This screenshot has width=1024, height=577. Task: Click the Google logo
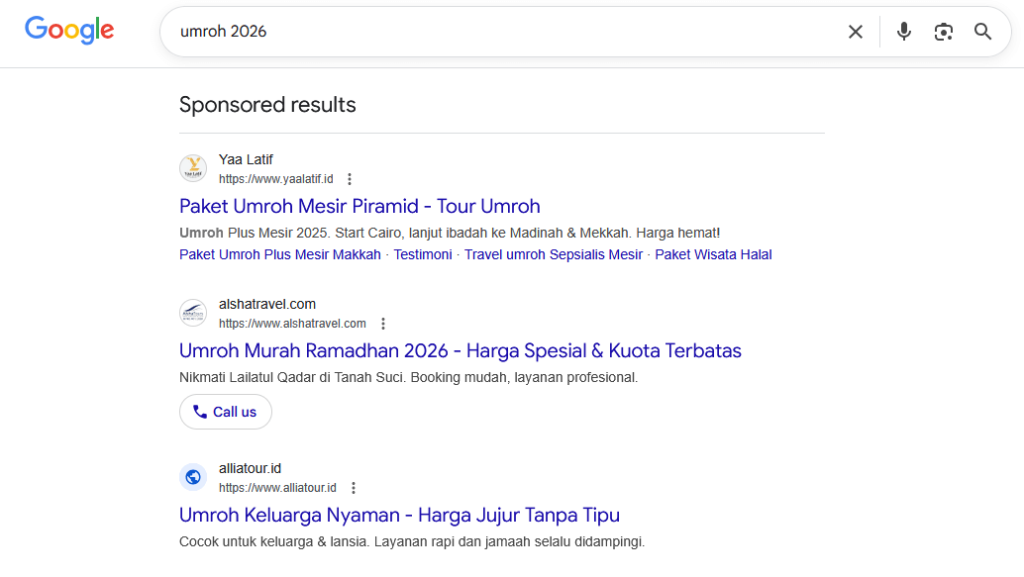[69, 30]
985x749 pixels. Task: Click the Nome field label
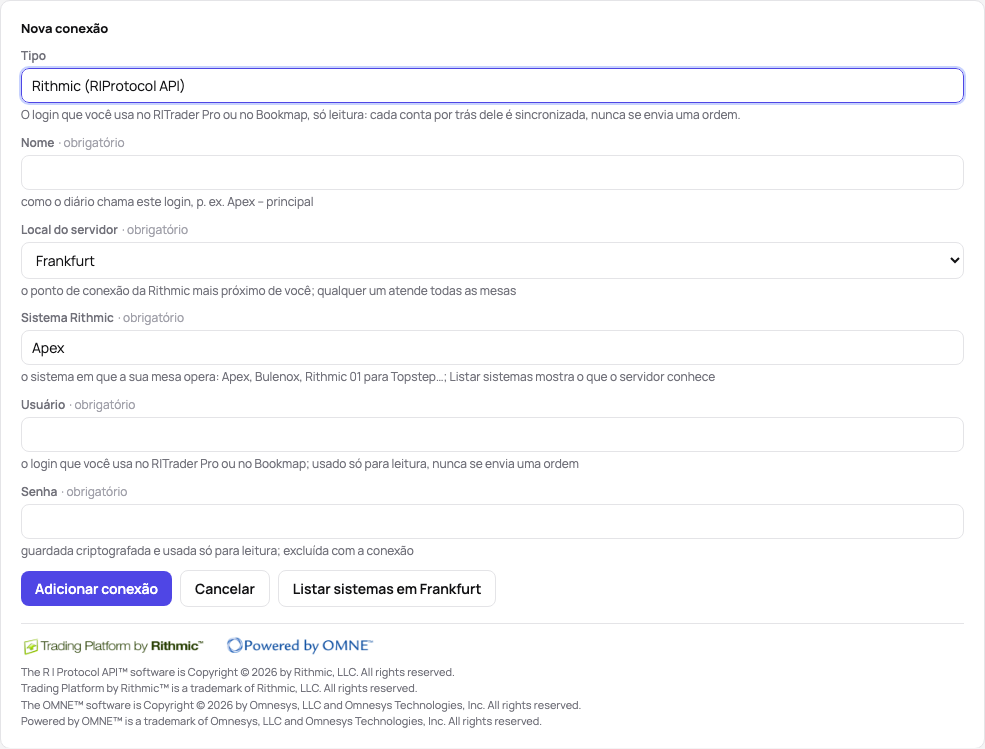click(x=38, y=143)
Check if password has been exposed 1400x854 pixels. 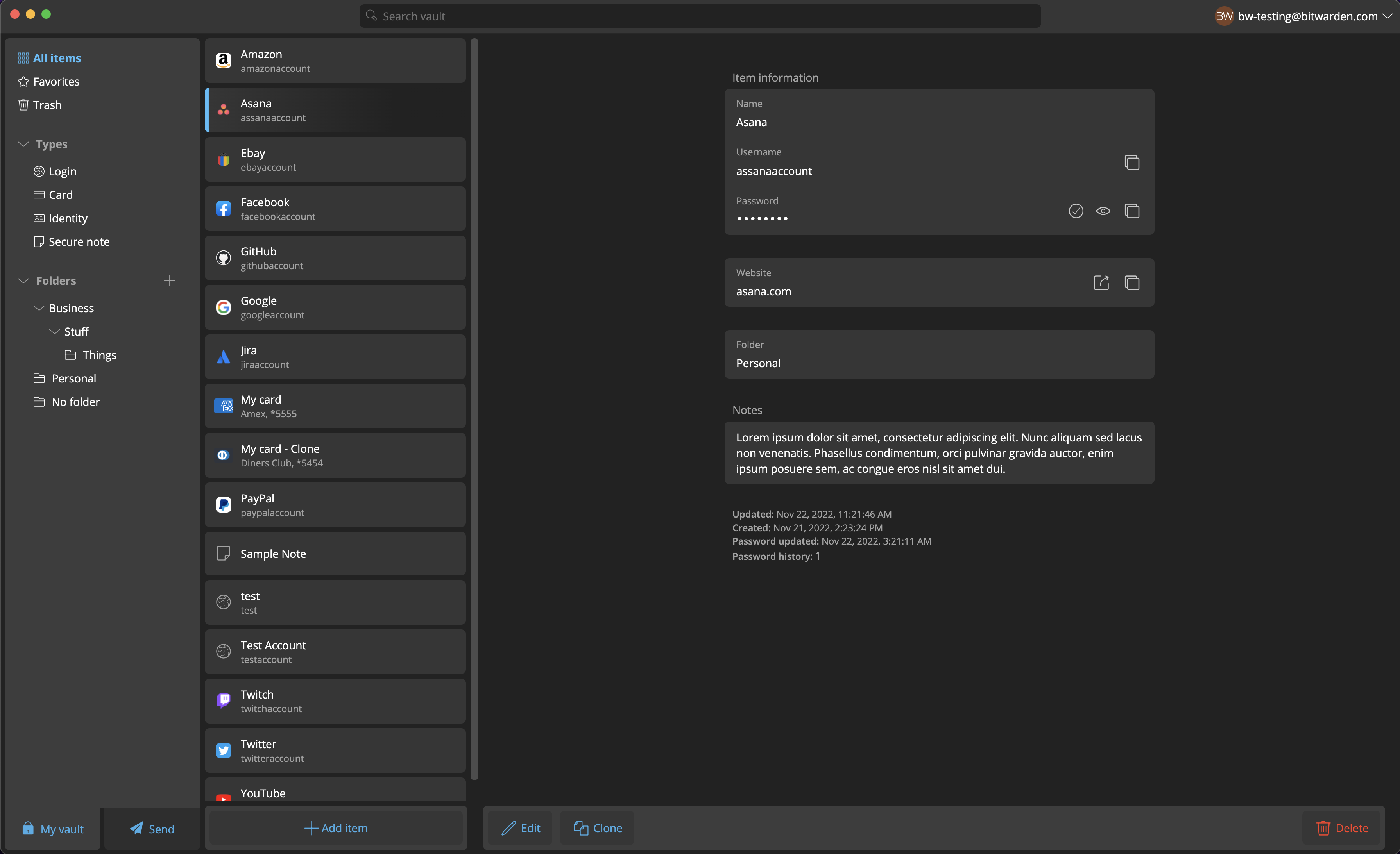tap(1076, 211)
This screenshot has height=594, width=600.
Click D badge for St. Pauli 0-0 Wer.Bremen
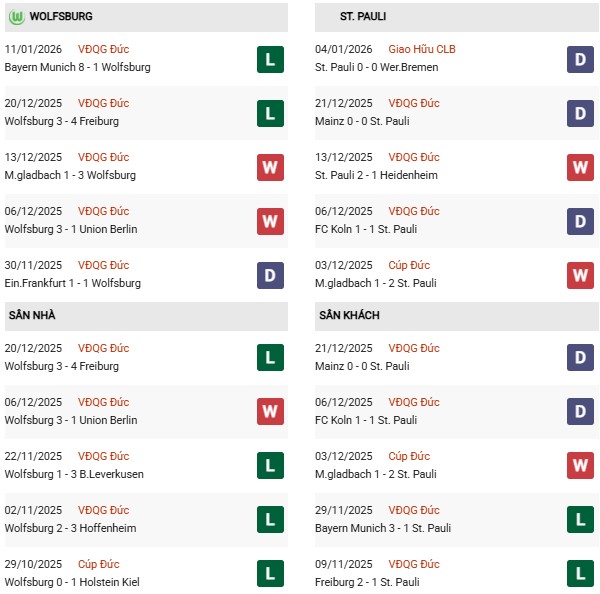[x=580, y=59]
********
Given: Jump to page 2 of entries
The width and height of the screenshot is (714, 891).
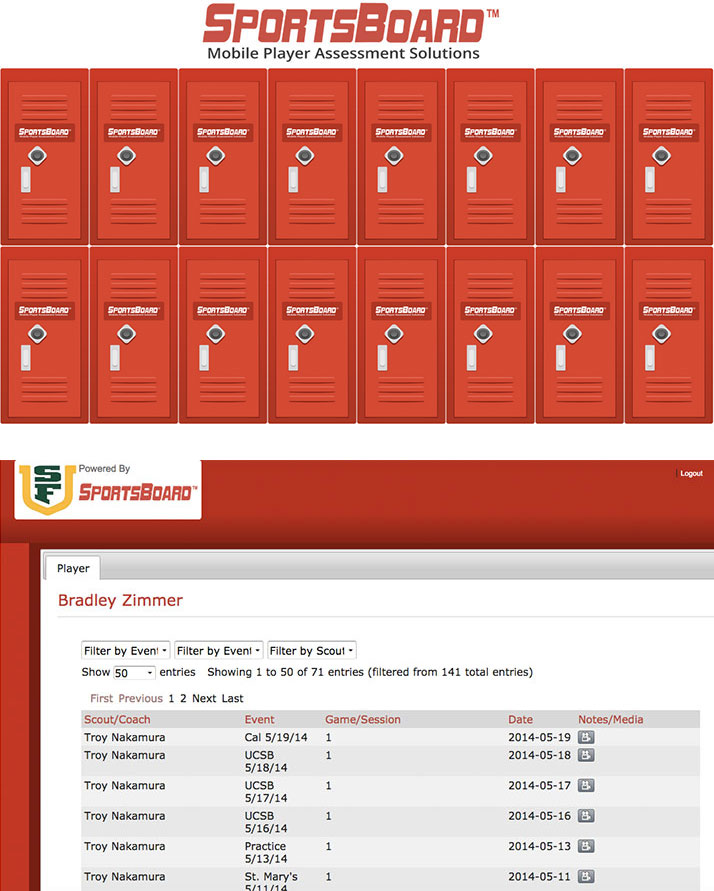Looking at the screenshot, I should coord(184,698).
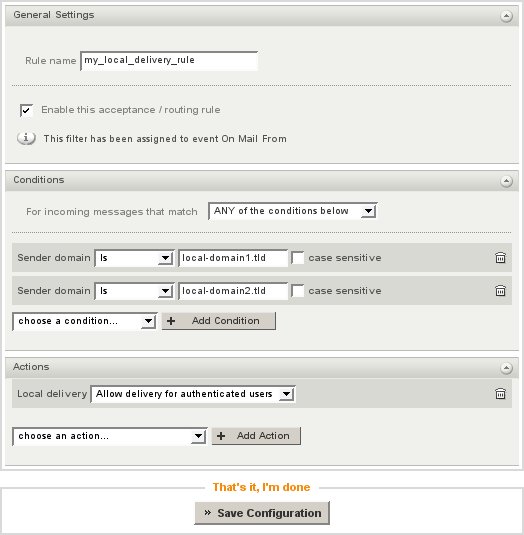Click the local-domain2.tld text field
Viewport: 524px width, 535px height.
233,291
********
- Short task -
Pick out every line in the records above that contains the word "This".

- Exercise output -
This screenshot has width=1024, height=577. Task: Click the Google logo
This screenshot has height=594, width=600.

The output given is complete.